═══ DATA PROVIDED ═══
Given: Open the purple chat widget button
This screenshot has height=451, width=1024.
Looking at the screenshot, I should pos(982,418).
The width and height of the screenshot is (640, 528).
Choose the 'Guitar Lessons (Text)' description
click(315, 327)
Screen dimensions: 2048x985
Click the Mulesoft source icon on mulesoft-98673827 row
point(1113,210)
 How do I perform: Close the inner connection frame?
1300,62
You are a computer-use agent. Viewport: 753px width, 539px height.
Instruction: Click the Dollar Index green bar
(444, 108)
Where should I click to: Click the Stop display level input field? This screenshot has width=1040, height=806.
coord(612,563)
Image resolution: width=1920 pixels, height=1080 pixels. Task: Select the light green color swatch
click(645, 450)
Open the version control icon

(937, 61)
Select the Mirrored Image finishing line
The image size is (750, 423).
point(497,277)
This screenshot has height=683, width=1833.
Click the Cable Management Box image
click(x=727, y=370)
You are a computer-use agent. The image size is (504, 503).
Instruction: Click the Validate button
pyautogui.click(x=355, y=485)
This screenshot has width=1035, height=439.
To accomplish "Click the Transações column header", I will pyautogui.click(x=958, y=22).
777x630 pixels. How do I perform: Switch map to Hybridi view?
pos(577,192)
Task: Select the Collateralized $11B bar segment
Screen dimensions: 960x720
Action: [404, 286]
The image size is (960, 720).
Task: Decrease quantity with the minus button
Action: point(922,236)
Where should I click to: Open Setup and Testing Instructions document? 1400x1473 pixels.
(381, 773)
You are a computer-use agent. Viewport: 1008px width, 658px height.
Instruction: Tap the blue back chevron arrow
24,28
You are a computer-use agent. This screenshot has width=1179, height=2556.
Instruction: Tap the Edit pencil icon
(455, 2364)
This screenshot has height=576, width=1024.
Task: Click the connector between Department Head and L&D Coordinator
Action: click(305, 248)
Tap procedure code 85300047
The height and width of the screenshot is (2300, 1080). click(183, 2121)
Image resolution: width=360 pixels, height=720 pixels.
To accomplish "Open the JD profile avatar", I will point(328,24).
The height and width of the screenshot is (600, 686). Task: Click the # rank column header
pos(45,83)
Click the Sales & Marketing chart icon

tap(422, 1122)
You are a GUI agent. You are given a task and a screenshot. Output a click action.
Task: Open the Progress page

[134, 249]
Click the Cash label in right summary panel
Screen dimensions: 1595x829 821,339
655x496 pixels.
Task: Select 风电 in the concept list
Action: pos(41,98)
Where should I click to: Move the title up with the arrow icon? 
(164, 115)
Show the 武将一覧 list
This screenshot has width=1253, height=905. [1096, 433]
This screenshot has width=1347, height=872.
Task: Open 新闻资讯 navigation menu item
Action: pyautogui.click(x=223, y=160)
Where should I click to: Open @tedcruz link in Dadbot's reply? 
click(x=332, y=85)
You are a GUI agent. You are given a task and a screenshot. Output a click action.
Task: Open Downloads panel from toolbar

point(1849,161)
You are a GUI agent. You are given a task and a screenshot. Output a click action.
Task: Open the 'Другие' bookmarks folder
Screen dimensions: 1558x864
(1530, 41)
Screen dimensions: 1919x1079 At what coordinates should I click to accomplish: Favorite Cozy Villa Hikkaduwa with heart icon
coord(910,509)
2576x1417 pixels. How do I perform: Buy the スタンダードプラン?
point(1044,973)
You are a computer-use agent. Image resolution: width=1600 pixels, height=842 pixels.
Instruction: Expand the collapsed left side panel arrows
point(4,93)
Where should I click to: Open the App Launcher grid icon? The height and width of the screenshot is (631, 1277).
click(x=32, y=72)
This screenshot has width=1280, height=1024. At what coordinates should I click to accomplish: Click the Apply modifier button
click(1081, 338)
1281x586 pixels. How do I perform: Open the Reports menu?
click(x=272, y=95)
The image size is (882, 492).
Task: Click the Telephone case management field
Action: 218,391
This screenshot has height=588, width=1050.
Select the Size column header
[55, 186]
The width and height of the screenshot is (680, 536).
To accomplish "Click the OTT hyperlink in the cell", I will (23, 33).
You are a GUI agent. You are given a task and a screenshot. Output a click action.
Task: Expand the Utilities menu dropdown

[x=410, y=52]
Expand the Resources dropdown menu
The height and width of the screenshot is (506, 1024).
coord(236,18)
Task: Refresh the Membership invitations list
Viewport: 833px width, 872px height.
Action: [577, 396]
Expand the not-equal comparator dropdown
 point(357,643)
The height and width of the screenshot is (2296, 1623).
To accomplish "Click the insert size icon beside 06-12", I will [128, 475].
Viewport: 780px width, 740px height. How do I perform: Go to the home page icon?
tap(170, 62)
═══
- PROBLEM REQUIREMENTS:
Can you turn all of the material above into a Markdown table with a Row column numbering each line and an Entry line column holding that line's text, skipping any blank lines?

- CORRECT RESULT:
| Row | Entry line |
|---|---|
| 1 | Given: Open the purple chat widget button |
| 2 | This screenshot has height=451, width=1024. |
| 3 | Looking at the screenshot, I should pos(982,418). |
| 4 | The width and height of the screenshot is (640, 528). |
| 5 | Choose the 'Guitar Lessons (Text)' description |
| 6 | click(315, 327) |
| 7 | Screen dimensions: 2048x985 |
| 8 | Click the Mulesoft source icon on mulesoft-98673827 row |
| 9 | point(1113,210) |
| 10 |  How do I perform: Close the inner connection frame? |
| 11 | 1300,62 |
| 12 | You are a computer-use agent. Viewport: 753px width, 539px height. |
| 13 | Instruction: Click the Dollar Index green bar |
| 14 | (444, 108) |
| 15 | Where should I click to: Click the Stop display level input field? This screenshot has width=1040, height=806. |
| 16 | coord(612,563) |
| 17 | Image resolution: width=1920 pixels, height=1080 pixels. Task: Select the light green color swatch |
| 18 | click(645, 450) |
| 19 | Open the version control icon |
| 20 | (937, 61) |
| 21 | Select the Mirrored Image finishing line |
| 22 | The image size is (750, 423). |
| 23 | point(497,277) |
| 24 | This screenshot has height=683, width=1833. |
| 25 | Click the Cable Management Box image |
| 26 | click(x=727, y=370) |
| 27 | You are a computer-use agent. The image size is (504, 503). |
| 28 | Instruction: Click the Validate button |
| 29 | pyautogui.click(x=355, y=485) |
| 30 | This screenshot has width=1035, height=439. |
| 31 | To accomplish "Click the Transações column header", I will pyautogui.click(x=958, y=22). |
| 32 | 777x630 pixels. How do I perform: Switch map to Hybridi view? |
| 33 | pos(577,192) |
| 34 | Task: Select the Collateralized $11B bar segment |
| 35 | Screen dimensions: 960x720 |
| 36 | Action: [404, 286] |
| 37 | The image size is (960, 720). |
| 38 | Task: Decrease quantity with the minus button |
| 39 | Action: point(922,236) |
| 40 | Where should I click to: Open Setup and Testing Instructions document? 1400x1473 pixels. |
| 41 | (381, 773) |
| 42 | You are a computer-use agent. Viewport: 1008px width, 658px height. |
| 43 | Instruction: Tap the blue back chevron arrow |
| 44 | 24,28 |
| 45 | You are a computer-use agent. This screenshot has width=1179, height=2556. |
| 46 | Instruction: Tap the Edit pencil icon |
| 47 | (455, 2364) |
| 48 | This screenshot has height=576, width=1024. |
| 49 | Task: Click the connector between Department Head and L&D Coordinator |
| 50 | Action: click(305, 248) |
| 51 | Tap procedure code 85300047 |
| 52 | The height and width of the screenshot is (2300, 1080). click(183, 2121) |
| 53 | Image resolution: width=360 pixels, height=720 pixels. |
| 54 | To accomplish "Open the JD profile avatar", I will point(328,24). |
| 55 | The height and width of the screenshot is (600, 686). Task: Click the # rank column header |
| 56 | pos(45,83) |
| 57 | Click the Sales & Marketing chart icon |
| 58 | tap(422, 1122) |
| 59 | You are a GUI agent. You are given a task and a screenshot. Output a click action. |
| 60 | Task: Open the Progress page |
| 61 | [134, 249] |
| 62 | Click the Cash label in right summary panel |
| 63 | Screen dimensions: 1595x829 821,339 |
| 64 | 655x496 pixels. |
| 65 | Task: Select 风电 in the concept list |
| 66 | Action: pos(41,98) |
| 67 | Where should I click to: Move the title up with the arrow icon?  |
| 68 | (164, 115) |
| 69 | Show the 武将一覧 list |
| 70 | This screenshot has width=1253, height=905. [1096, 433] |
| 71 | This screenshot has width=1347, height=872. |
| 72 | Task: Open 新闻资讯 navigation menu item |
| 73 | Action: pyautogui.click(x=223, y=160) |
| 74 | Where should I click to: Open @tedcruz link in Dadbot's reply?  |
| 75 | click(x=332, y=85) |
| 76 | You are a GUI agent. You are given a task and a screenshot. Output a click action. |
| 77 | Task: Open Downloads panel from toolbar |
| 78 | point(1849,161) |
| 79 | You are a GUI agent. You are given a task and a screenshot. Output a click action. |
| 80 | Task: Open the 'Другие' bookmarks folder |
| 81 | Screen dimensions: 1558x864 |
| 82 | (1530, 41) |
| 83 | Screen dimensions: 1919x1079 At what coordinates should I click to accomplish: Favorite Cozy Villa Hikkaduwa with heart icon |
| 84 | coord(910,509) |
| 85 | 2576x1417 pixels. How do I perform: Buy the スタンダードプラン? |
| 86 | point(1044,973) |
| 87 | You are a computer-use agent. Image resolution: width=1600 pixels, height=842 pixels. |
| 88 | Instruction: Expand the collapsed left side panel arrows |
| 89 | point(4,93) |
| 90 | Where should I click to: Open the App Launcher grid icon? The height and width of the screenshot is (631, 1277). |
| 91 | click(x=32, y=72) |
| 92 | This screenshot has width=1280, height=1024. At what coordinates should I click to accomplish: Click the Apply modifier button |
| 93 | click(1081, 338) |
| 94 | 1281x586 pixels. How do I perform: Open the Reports menu? |
| 95 | click(x=272, y=95) |
| 96 | The image size is (882, 492). |
| 97 | Task: Click the Telephone case management field |
| 98 | Action: 218,391 |
| 99 | This screenshot has height=588, width=1050. |
| 100 | Select the Size column header |
| 101 | [55, 186] |
| 102 | The width and height of the screenshot is (680, 536). |
| 103 | To accomplish "Click the OTT hyperlink in the cell", I will (23, 33). |
| 104 | You are a GUI agent. You are given a task and a screenshot. Output a click action. |
| 105 | Task: Expand the Utilities menu dropdown |
| 106 | [x=410, y=52] |
| 107 | Expand the Resources dropdown menu |
| 108 | The height and width of the screenshot is (506, 1024). |
| 109 | coord(236,18) |
| 110 | Task: Refresh the Membership invitations list |
| 111 | Viewport: 833px width, 872px height. |
| 112 | Action: [577, 396] |
| 113 | Expand the not-equal comparator dropdown |
| 114 |  point(357,643) |
| 115 | The height and width of the screenshot is (2296, 1623). |
| 116 | To accomplish "Click the insert size icon beside 06-12", I will [128, 475]. |
| 117 | Viewport: 780px width, 740px height. How do I perform: Go to the home page icon? |
| 118 | tap(170, 62) |